By getting into machine or deep learning I mean building upto a stage to do ML/DL research. Applied research or core theory of ML/DL research. Ofcourse, the path to both will quite different.
Standing in 2022, what are the best resources for a CS student/decent programmer to get into the field of ML and DL on their own. Resources can be both books or public courses.
The target ability:
1. To understand the theory behind the algorithms
2. To implement an algorithm on a dataset of choice. (Data cleaning and management should also be learned)
3. Read research publications and try to implement them.
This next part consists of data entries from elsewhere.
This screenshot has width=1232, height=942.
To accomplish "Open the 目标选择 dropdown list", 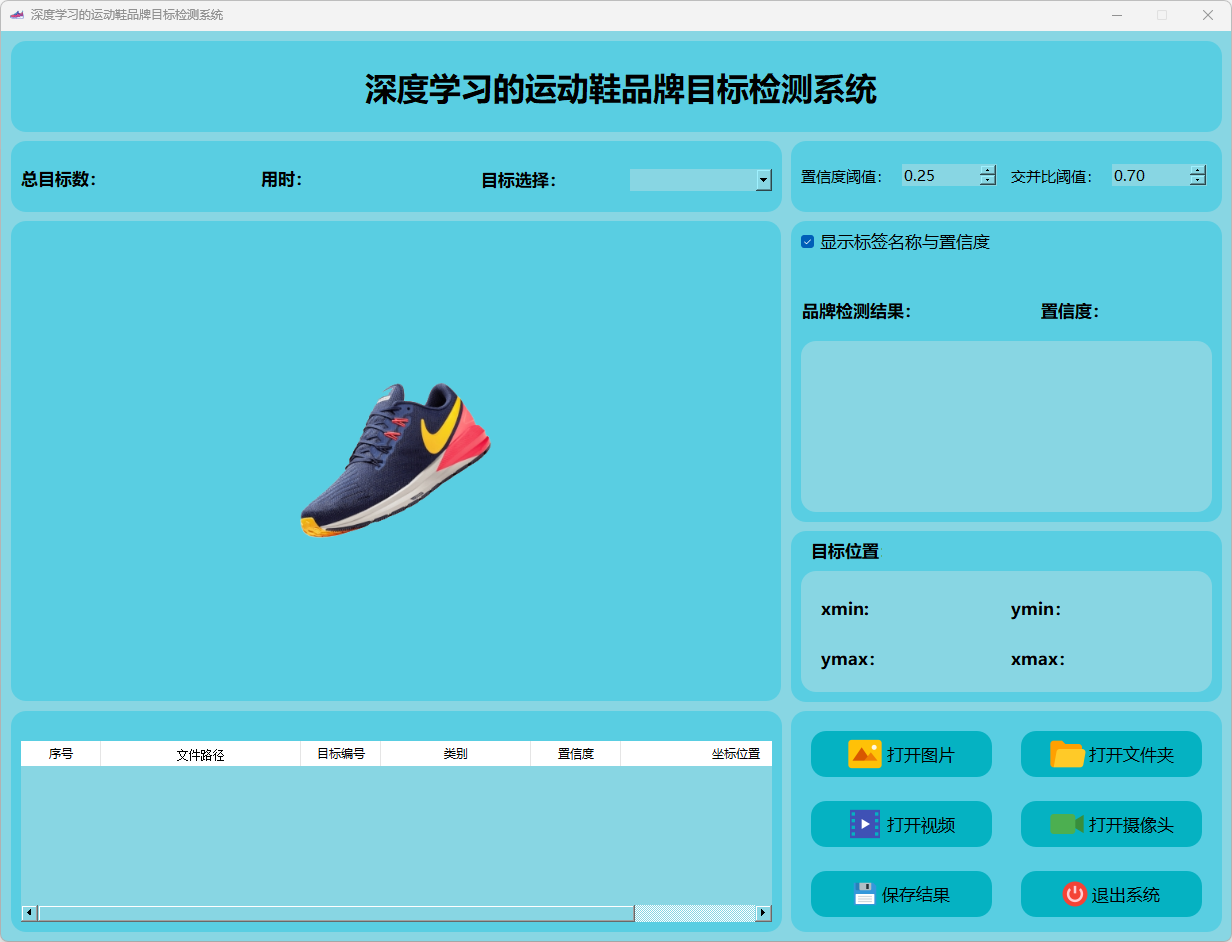I will click(x=763, y=180).
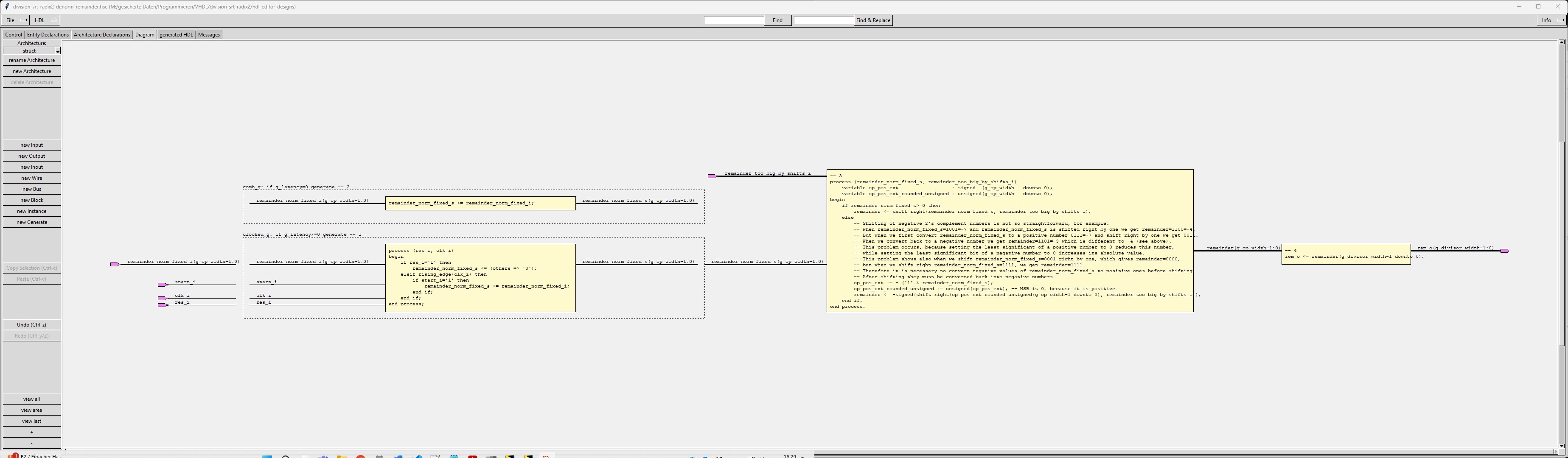Click the remainder_too_big_by_shifts_i input port symbol
Viewport: 1568px width, 458px height.
coord(712,176)
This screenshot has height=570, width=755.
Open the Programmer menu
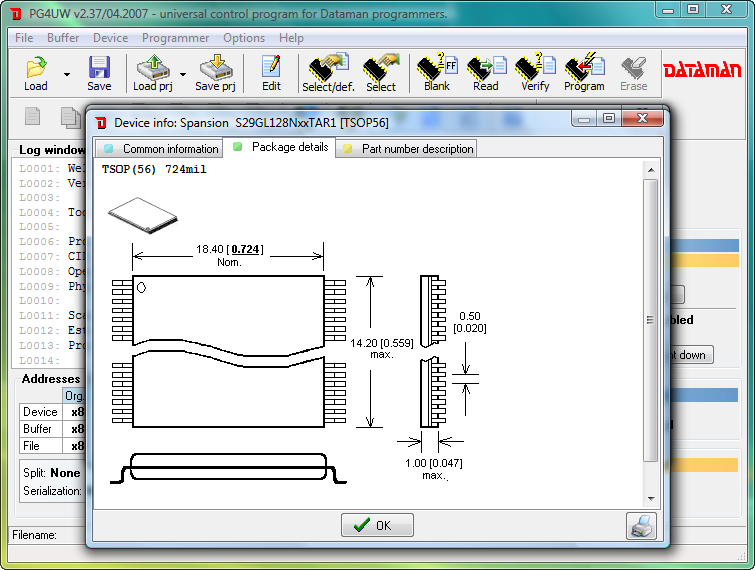click(175, 38)
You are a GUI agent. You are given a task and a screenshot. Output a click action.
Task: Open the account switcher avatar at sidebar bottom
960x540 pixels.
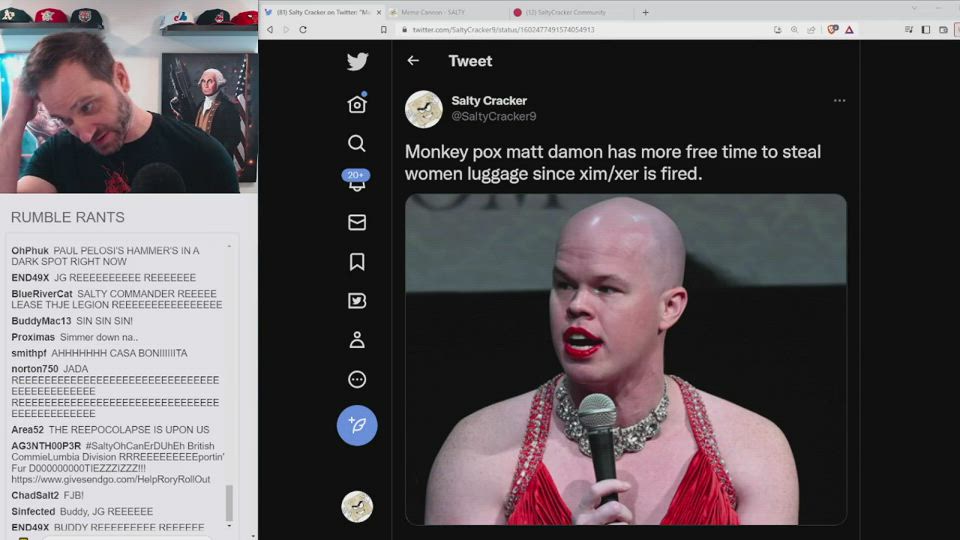pyautogui.click(x=357, y=506)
1) Get some statistics/probability basics. It's full of people (you can see a lot of analyses on Kaggle) that "do machine learning" but make very silly mistakes (e.g. turn categorical data into a float and use it as a continuous variable when training a model).
2) take a look at traditional machine learning approaches. Nowadays you're swamped by DL (a lot of good suggestions on this thread, I won't chime in), and you miss the fact that, sometimes, a simple decision tree, or dimensionality reduction approaches (e.g. PCA or ICA) can yield an incredible value in a very short time on huge datasets.
I had written a fairly short post about it when I finished my georgia tech path https://www.franzoni.eu/machine-learning-a-sound-primer/
3) It can take a lot of time to become effective in ML, effective as in, what you _manually create_ is as effective as picking an existing trained model, fine tune it, and use it. This can be frustrating: low hanging fruits are pretty powerful and you don't need to understand a lot about ML algorithms to pick them up.
4) Consider MOOCs or online classes. I took Georgia Tech OMSCS, I can vouch for it and some classes force you to be a data scientist and read papers as well, and you can have "real world" recognition and discuss with your peers, which is useful!